Synthetic Life

Unintelligent design?

Is it possible to make life from scratch using just its raw materials? After all, living and non-living things are made from the same atoms and elements— they differ only in the quantities and arrangements of those atoms. A recent History Channel (THC) program called “How Life Began” leaves the impression that life “formed” relatively easily based on standard chemistry. If this is true, why not deliberately make a living cell in the laboratory using standard methods and readily available biological molecules? Take as many living cells as you want and break them apart into their component proteins, fats, nucleic acids, and inorganic salts. Then reassemble them into at least one living cell. Why not? Because it turns out that making synthetic life is not so easy after all. But if it was easy for random chance and basic chemistry to produce life originally, then why is it so hard for highly intelligent and experienced researchers to produce synthetic life on purpose?.

To date, no one has succeeded in making synthetic life, but there are several research groups working toward this goal.1 One group hopes to make a “minimal” living cell by starting with a “simple” bacterial cell and cutting down its 528 genes to the bare minimum for survival. Other groups are starting from scratch and hoping to assemble something that just meets the definition of life, which itself is controversial.2 Along the way, they will certainly learn more about how cells work, while others hope to gain insight into what “primitive” cells may have been like.

What is the reasoning behind these efforts to create synthetic life? The premise is that if life can be constructed by just putting parts together in the correct way, then life is not really special. It is a lucky accident of chemistry, and there is no need to suggest that a Creator was behind life in the beginning. Using this reasoning, building a Ford Model T car using parts out of modern Ford cars means Henry Ford never existed, and the original Model T just made itself out of random metal parts.3 If one day there appeared on your driveway a new Ford pickup truck, is the best explanation of how it got there that it simply made itself? This is what Isaac Newton once told an atheist friend who wondered aloud who had made the exquisite model of the solar system in Newton’s study. “No one made it” Newton said. “It made itself”. The absurdity of Newton’s point is clear. Someone had to have made the model solar system, the pickup truck, and, yes, life.
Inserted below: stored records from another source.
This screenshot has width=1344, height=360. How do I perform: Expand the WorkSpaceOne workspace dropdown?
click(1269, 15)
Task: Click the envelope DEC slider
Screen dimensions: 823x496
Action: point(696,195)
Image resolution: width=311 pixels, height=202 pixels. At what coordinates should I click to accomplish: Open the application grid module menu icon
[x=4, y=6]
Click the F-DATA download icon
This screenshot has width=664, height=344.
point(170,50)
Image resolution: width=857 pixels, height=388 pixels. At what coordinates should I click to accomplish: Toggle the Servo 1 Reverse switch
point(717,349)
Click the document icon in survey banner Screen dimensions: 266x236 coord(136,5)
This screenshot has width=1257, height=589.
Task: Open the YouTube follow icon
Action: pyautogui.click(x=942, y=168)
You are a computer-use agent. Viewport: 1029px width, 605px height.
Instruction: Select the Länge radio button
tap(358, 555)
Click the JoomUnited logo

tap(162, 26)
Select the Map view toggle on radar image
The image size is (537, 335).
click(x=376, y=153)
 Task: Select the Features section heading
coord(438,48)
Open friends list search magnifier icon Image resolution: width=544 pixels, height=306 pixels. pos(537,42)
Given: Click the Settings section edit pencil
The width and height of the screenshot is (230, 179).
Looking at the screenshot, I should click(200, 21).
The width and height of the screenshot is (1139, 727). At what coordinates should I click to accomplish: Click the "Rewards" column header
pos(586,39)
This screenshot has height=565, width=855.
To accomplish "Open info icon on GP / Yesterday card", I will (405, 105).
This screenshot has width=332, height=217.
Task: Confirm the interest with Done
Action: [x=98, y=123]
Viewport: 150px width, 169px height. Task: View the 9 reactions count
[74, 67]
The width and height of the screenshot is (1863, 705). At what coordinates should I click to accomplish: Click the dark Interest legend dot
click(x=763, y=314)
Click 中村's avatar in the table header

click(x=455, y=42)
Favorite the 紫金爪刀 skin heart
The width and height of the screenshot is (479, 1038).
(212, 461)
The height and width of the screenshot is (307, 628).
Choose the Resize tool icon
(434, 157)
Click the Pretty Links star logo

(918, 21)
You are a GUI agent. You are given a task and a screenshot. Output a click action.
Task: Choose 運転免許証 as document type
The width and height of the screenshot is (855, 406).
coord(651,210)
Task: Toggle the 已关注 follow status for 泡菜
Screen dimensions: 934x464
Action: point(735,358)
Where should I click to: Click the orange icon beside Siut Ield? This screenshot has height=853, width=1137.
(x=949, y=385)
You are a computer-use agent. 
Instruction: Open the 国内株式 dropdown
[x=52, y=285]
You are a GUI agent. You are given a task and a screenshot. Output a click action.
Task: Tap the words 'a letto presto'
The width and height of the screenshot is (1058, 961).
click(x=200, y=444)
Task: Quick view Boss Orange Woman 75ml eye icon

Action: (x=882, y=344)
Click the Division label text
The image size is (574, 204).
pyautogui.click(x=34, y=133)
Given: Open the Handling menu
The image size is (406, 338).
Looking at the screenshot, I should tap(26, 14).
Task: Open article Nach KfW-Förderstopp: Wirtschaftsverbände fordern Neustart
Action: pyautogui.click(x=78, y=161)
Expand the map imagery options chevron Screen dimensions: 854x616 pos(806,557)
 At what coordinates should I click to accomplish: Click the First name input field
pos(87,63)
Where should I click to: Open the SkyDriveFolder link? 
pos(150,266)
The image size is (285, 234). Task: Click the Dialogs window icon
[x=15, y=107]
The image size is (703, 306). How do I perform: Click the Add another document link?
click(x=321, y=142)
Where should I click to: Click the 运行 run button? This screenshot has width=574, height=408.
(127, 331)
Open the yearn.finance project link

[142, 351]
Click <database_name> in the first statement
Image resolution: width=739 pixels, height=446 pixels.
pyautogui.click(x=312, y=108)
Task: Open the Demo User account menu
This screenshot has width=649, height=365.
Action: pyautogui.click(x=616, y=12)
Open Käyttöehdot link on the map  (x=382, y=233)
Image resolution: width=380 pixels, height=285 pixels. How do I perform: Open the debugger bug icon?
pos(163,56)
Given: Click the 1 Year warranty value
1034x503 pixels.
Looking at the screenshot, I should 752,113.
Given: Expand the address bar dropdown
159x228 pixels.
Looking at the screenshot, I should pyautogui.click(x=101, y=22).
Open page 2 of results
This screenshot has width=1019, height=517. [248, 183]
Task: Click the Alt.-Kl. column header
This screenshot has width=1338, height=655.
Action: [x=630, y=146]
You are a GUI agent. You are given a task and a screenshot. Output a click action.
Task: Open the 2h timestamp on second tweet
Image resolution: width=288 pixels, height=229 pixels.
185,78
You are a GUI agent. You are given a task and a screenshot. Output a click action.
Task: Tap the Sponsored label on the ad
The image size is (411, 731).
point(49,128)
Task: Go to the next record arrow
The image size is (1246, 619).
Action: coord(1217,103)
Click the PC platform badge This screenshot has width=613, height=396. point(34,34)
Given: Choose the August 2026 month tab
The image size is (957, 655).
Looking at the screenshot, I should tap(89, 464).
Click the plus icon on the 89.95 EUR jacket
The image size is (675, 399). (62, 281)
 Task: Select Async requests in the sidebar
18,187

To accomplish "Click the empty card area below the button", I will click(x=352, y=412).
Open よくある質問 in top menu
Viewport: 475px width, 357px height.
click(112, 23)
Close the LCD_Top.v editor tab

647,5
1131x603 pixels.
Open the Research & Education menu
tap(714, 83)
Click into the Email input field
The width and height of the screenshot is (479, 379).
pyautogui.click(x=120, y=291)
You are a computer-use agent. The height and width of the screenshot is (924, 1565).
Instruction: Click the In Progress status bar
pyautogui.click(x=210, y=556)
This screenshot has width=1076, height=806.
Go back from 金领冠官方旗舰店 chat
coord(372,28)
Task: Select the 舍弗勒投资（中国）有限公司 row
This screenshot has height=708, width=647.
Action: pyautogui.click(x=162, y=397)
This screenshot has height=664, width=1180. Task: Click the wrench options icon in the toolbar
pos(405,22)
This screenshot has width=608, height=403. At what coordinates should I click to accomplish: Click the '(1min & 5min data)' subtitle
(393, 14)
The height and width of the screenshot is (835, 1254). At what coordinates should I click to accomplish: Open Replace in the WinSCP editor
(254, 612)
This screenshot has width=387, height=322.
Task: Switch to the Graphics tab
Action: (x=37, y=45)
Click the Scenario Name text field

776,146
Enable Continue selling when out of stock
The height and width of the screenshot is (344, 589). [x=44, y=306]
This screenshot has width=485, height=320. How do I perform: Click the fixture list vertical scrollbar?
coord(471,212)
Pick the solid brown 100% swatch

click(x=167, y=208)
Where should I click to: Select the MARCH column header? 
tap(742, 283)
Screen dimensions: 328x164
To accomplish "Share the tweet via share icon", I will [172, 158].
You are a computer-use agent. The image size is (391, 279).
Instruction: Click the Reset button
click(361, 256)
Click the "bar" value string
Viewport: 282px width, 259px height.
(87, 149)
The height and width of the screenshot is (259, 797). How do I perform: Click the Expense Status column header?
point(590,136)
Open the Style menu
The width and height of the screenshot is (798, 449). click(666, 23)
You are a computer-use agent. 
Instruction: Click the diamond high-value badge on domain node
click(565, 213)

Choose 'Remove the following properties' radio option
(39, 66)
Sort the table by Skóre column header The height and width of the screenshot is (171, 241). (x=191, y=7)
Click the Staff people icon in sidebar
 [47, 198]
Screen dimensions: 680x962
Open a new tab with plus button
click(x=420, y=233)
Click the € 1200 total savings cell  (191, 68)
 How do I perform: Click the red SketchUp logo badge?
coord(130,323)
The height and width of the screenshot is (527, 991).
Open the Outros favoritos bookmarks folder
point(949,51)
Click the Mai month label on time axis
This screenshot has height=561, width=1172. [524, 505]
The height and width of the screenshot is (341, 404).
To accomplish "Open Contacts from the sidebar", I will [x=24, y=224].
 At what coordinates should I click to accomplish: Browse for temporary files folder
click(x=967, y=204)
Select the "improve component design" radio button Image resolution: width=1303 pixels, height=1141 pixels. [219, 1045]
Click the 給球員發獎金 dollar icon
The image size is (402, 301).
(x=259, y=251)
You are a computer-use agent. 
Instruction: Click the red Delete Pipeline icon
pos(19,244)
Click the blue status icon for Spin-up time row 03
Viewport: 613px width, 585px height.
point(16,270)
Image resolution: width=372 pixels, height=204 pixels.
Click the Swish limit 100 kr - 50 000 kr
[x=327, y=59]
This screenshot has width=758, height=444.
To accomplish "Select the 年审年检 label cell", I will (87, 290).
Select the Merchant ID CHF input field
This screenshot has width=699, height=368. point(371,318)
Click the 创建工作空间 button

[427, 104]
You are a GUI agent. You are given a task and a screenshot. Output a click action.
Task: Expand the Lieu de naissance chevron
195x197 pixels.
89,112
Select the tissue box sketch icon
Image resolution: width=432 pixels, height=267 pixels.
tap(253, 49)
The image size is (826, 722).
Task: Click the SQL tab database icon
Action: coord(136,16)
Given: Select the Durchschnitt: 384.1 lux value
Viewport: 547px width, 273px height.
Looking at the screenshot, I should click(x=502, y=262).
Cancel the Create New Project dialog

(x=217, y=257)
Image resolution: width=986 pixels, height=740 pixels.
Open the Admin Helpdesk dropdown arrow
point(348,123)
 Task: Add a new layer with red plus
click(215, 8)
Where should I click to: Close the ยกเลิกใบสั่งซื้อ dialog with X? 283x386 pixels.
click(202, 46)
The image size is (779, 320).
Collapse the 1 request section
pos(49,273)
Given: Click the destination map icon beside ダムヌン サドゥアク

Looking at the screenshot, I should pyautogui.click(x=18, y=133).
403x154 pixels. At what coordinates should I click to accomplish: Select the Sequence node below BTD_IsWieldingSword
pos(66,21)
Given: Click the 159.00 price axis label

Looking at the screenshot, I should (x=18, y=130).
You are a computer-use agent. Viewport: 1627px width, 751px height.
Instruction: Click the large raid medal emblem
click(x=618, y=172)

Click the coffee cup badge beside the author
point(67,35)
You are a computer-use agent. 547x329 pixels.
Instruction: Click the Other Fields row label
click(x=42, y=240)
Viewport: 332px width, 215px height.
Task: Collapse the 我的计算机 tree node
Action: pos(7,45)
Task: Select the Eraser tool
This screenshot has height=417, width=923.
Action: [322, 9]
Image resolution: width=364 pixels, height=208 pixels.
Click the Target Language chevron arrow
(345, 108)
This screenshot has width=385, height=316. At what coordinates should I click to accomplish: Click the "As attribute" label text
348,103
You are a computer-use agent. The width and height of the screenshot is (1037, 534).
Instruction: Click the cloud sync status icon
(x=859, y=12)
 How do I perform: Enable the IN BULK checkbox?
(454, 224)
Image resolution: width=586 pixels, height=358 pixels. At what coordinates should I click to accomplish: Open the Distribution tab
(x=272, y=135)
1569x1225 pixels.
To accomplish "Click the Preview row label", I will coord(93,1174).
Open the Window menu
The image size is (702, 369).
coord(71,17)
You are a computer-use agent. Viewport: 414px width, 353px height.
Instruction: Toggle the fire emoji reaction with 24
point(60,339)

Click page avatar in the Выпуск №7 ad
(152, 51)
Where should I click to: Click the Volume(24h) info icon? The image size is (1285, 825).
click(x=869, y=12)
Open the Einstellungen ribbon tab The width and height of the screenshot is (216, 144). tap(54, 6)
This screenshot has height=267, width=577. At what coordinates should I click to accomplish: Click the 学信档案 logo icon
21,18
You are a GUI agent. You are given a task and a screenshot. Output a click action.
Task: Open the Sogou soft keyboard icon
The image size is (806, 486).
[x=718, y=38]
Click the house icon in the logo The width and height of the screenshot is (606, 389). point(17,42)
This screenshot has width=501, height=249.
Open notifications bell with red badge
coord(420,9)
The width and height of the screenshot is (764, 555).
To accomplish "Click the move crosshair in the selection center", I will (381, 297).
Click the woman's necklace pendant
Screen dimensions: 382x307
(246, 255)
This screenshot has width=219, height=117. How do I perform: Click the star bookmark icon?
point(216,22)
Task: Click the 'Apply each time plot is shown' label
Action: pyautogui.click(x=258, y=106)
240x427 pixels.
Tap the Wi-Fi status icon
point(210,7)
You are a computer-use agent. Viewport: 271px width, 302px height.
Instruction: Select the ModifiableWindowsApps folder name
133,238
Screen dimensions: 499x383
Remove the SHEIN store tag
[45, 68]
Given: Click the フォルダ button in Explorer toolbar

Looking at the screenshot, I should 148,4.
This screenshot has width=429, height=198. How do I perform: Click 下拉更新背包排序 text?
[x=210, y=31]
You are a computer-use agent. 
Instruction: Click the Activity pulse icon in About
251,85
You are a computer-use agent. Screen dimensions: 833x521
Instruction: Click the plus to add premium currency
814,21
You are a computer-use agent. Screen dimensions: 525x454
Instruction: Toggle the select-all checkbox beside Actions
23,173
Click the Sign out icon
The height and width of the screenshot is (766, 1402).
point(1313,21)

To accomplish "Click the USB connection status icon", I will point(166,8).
The History Channel program ends with the admission that it doesn’t really matter if we can’t figure out how to make life synthetically after years of dedicated, intelligent effort. Life may have formed spontaneously in space and been seeded on earth by meteors, or the “Earth” must have figured out how to make life on its own because, after all, we’re here aren’t we?” —Michael G. Windheuser, Ph.D. 1 P. Barry, “Life From Scratch,” Science News Online, vol. 173, no. 2 (week of Jan. 12, 2008), http://www.sciencenews.org/ 2 M. Madiagan and J. Martinko, Brock Biology of Microorganisms, 11th ed. (Upper Saddle River, NJ: Prentice Hall, 2005). 3 J.C. Lennox, God’s Undertaker: Has Science Buried God? (Oxford, England: Lion, 2007).